Robert Allison is one of the few researchers in the field with expertise in psychophysics, coupled with a strong background in computer engineering. He is studying stereoscopic vision and depth perception to improve the visual presentation in advanced virtual reality environments that are used in a variety of applications, from computer-aided design to robotics or tele-operated machinery. He looks at how we re-construct a three-dimensional perception of the world around us from the two-dimensional images on the retinas, by considering how the brain processes the difference between the images on the two eyes to create stereoscopic depth. Allison has been very influential in developing understanding of binocular vision and stereopsis. He was the first to provide a complete description of the basic spatial and temporal properties of the eye-movement response to vertical disparities, and he has provided important insights into the role of vertical disparities in depth perception. Contact: 416-736-2100, ext. 20192, email: allison@cs.yorku.ca.

Prof. Jennifer Jenson
Play in Computer Environments Studio (PlayCES)
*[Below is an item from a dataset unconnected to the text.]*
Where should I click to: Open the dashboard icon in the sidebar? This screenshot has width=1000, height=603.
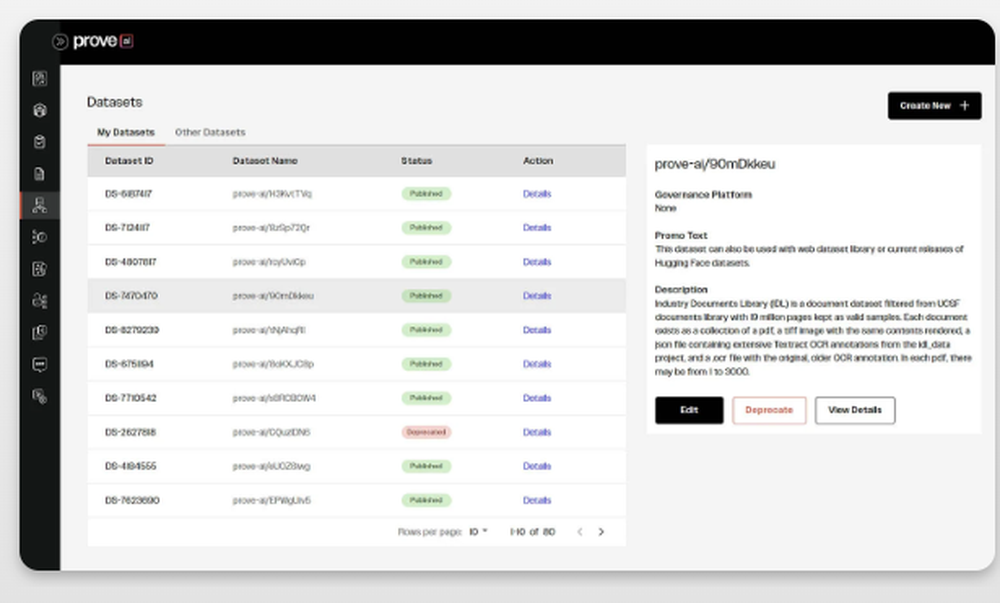(40, 78)
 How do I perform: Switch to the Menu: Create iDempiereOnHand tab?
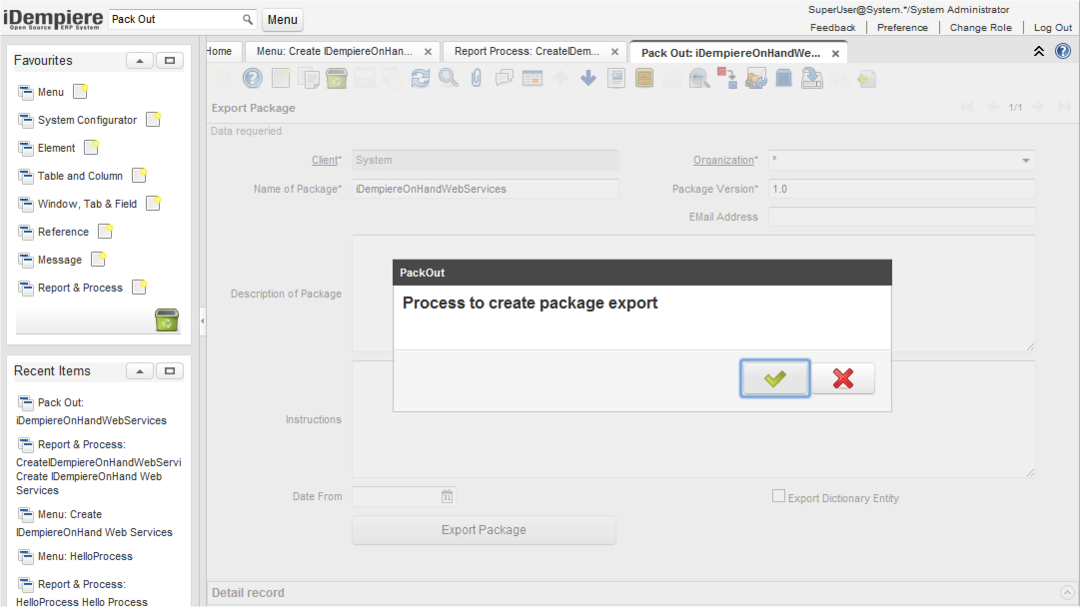point(334,51)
Jennifer Jenson is building a studio dedicated to the research, design and development of play-based multimedia learning environments and tools, produced by and for educators. Jenson argues that the development of computer-based educational resources by technology specialists alone has been a significant impediment to technology integration in the educational field. An active proponent of incorporating 'play' into learning experiences, her project, "Ludus Vitae," co-developed with Suzanne De Castell at Simon Fraser University, looks to commercial computer game environments to provide educators with models for the design of play-based educationally rich learning activities. Making use of broadband networks already in place in most schools across Canada, the project will result in the creation of a functional, educational, online gaming environment that supports Junior Secondary curriculum content in Arts and Sciences. Jenson's studio, a partner of the Institute for Research on Learning Technologies at York, will be housed in the new Technology Enhanced Learning (TEL) building scheduled to open on the Keele campus in 2003. Contact: 416-736-2100, ext. 88787, email: jjenson@edu.yorku.ca.

Prof. Richard Wildes
Calibrated Active Vision Laboratory for Stereo & Motion Analysis

Richard Wildes' research is in the general area of computer vision, the attempt to endow machines with a sense of sight. From a theoretical point of view this is an important endeavour exploring fundamental issues in complex information processing, which may yield results that bear on our understanding of visual information processing in humans. From a practical point of view, machines that can see have the potential to interact with humans in a much more natural and useful fashion than is currently the case. Wildes' studies are focused on how information about the physical and geometric structure of the world can be recovered from a collection of camera images of a scene of interest (eg. from a binocular image pair or a video sequence). Applications of interest include aerospace, geomatics, human computer interfaces and augmented reality. Contact: 416-736-2100, ext. 40203, wildes@cs.yorku.ca.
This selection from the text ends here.